Supplied entries:
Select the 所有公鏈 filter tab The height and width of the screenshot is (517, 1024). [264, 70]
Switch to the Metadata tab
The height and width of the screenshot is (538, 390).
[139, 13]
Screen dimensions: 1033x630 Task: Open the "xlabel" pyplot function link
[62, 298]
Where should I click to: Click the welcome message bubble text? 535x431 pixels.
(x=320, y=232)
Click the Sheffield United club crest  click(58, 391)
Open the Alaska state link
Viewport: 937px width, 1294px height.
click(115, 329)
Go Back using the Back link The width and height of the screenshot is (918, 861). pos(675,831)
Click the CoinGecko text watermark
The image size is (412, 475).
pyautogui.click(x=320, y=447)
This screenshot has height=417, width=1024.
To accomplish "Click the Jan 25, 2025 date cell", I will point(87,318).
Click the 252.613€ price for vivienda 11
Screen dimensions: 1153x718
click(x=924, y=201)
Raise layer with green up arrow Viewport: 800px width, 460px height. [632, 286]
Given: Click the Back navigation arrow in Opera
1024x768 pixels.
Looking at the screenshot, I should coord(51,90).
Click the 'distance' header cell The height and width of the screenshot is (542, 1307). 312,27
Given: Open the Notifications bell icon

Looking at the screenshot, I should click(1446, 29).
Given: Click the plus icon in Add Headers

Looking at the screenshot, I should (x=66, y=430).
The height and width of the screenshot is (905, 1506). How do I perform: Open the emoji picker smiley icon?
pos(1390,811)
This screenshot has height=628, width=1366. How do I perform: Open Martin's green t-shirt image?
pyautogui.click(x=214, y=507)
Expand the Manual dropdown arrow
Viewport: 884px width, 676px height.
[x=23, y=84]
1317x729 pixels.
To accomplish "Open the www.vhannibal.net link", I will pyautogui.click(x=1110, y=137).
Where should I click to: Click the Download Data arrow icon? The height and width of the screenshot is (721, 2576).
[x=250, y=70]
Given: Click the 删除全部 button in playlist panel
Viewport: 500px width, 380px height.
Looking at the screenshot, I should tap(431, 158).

Your goal: Return every record exactly as it was given.

Task result:
Select the 所有公鏈 filter tab The height and width of the screenshot is (517, 1024). [264, 70]
Switch to the Metadata tab
The height and width of the screenshot is (538, 390).
[139, 13]
Screen dimensions: 1033x630 Task: Open the "xlabel" pyplot function link
[62, 298]
Where should I click to: Click the welcome message bubble text? 535x431 pixels.
(x=320, y=232)
Click the Sheffield United club crest  click(58, 391)
Open the Alaska state link
Viewport: 937px width, 1294px height.
click(115, 329)
Go Back using the Back link The width and height of the screenshot is (918, 861). pos(675,831)
Click the CoinGecko text watermark
The image size is (412, 475).
pyautogui.click(x=320, y=447)
This screenshot has height=417, width=1024.
To accomplish "Click the Jan 25, 2025 date cell", I will point(87,318).
Click the 252.613€ price for vivienda 11
Screen dimensions: 1153x718
click(x=924, y=201)
Raise layer with green up arrow Viewport: 800px width, 460px height. [632, 286]
Given: Click the Back navigation arrow in Opera
1024x768 pixels.
Looking at the screenshot, I should coord(51,90).
Click the 'distance' header cell The height and width of the screenshot is (542, 1307). 312,27
Given: Open the Notifications bell icon

Looking at the screenshot, I should click(1446, 29).
Given: Click the plus icon in Add Headers

Looking at the screenshot, I should (x=66, y=430).
The height and width of the screenshot is (905, 1506). How do I perform: Open the emoji picker smiley icon?
pos(1390,811)
This screenshot has height=628, width=1366. How do I perform: Open Martin's green t-shirt image?
pyautogui.click(x=214, y=507)
Expand the Manual dropdown arrow
Viewport: 884px width, 676px height.
[x=23, y=84]
1317x729 pixels.
To accomplish "Open the www.vhannibal.net link", I will pyautogui.click(x=1110, y=137).
Where should I click to: Click the Download Data arrow icon? The height and width of the screenshot is (721, 2576).
[x=250, y=70]
Given: Click the 删除全部 button in playlist panel
Viewport: 500px width, 380px height.
Looking at the screenshot, I should tap(431, 158).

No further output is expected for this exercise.